*** Block opens ***
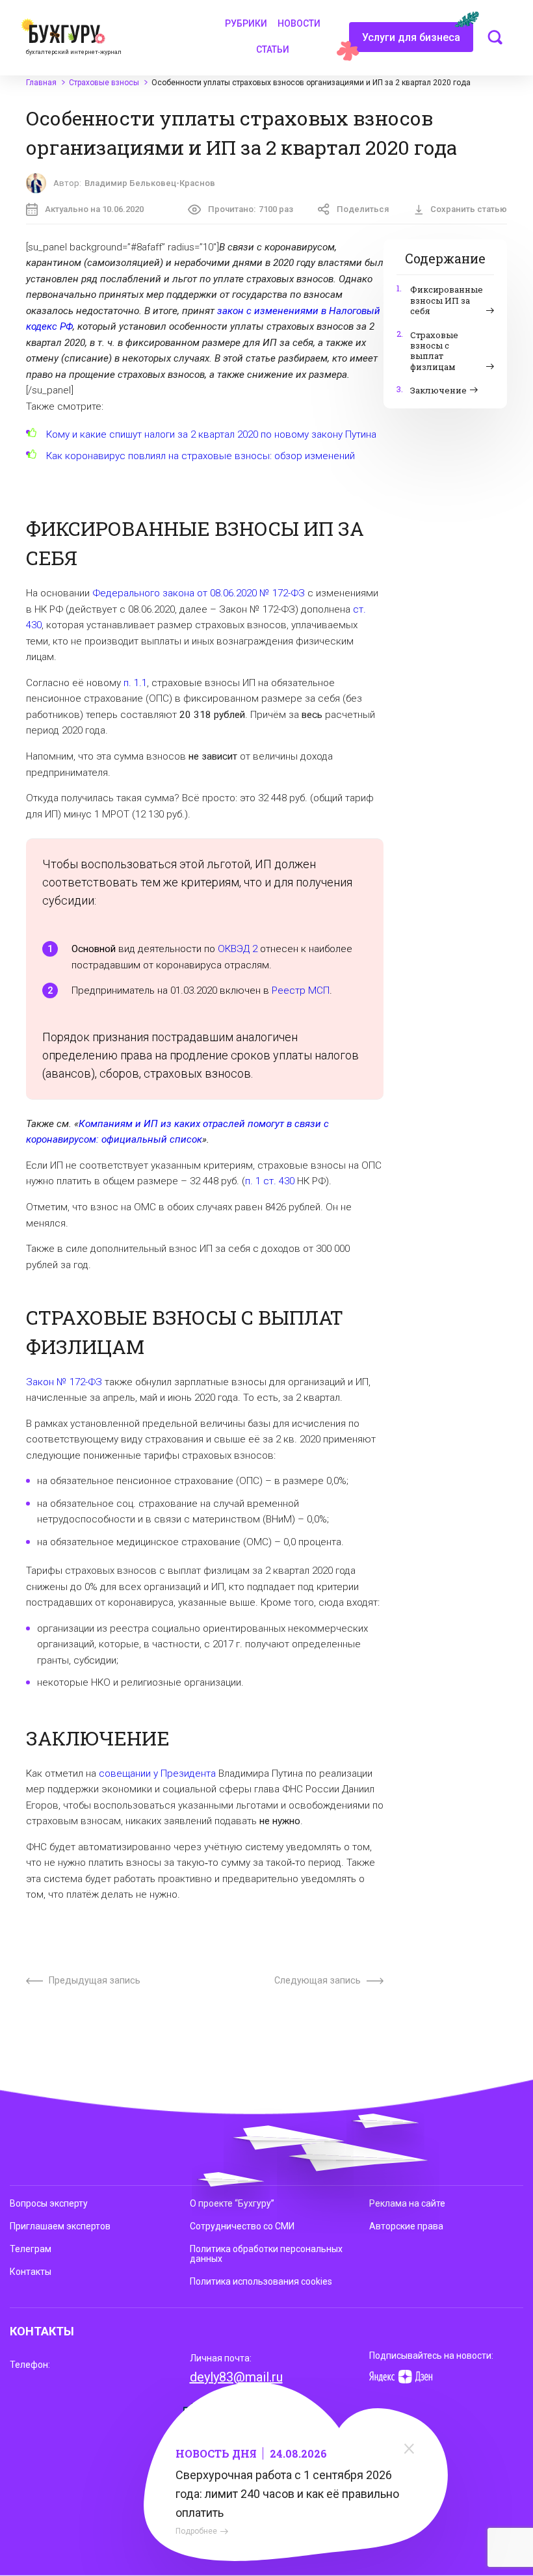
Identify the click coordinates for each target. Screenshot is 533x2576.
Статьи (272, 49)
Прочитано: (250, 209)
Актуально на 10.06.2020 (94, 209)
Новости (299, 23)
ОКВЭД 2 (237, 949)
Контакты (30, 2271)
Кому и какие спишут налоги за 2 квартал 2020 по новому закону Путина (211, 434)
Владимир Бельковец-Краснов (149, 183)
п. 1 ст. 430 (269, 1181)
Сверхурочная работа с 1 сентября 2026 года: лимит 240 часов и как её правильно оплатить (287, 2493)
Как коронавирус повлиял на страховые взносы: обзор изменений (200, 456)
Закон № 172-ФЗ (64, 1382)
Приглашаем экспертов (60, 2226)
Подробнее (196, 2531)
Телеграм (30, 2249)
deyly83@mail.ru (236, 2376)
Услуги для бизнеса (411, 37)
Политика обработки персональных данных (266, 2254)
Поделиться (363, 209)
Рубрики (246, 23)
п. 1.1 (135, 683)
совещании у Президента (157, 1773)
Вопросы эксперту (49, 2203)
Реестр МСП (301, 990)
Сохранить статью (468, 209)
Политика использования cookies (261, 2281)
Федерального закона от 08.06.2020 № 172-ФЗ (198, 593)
*** Block closes ***
## EXERCISE AIM
Set down every record above exactly as it stands, but skip the pictures.

## ANSWER TO THIS TASK
Identify the click coordinates for each target. Screenshot is 533x2576.
Статьи (272, 49)
Прочитано: (250, 209)
Актуально на 10.06.2020 (94, 209)
Новости (299, 23)
ОКВЭД 2 (237, 949)
Контакты (30, 2271)
Кому и какие спишут налоги за 2 квартал 2020 по новому закону Путина (211, 434)
Владимир Бельковец-Краснов (149, 183)
п. 1 ст. 430 (269, 1181)
Сверхурочная работа с 1 сентября 2026 года: лимит 240 часов и как её правильно оплатить (287, 2493)
Как коронавирус повлиял на страховые взносы: обзор изменений (200, 456)
Закон № 172-ФЗ (64, 1382)
Приглашаем экспертов (60, 2226)
Подробнее (196, 2531)
Телеграм (30, 2249)
deyly83@mail.ru (236, 2376)
Услуги для бизнеса (411, 37)
Политика обработки персональных данных (266, 2254)
Поделиться (363, 209)
Рубрики (246, 23)
п. 1.1 (135, 683)
совещании у Президента (157, 1773)
Вопросы эксперту (49, 2203)
Реестр МСП (301, 990)
Сохранить статью (468, 209)
Политика использования cookies (261, 2281)
Федерального закона от 08.06.2020 № 172-ФЗ (198, 593)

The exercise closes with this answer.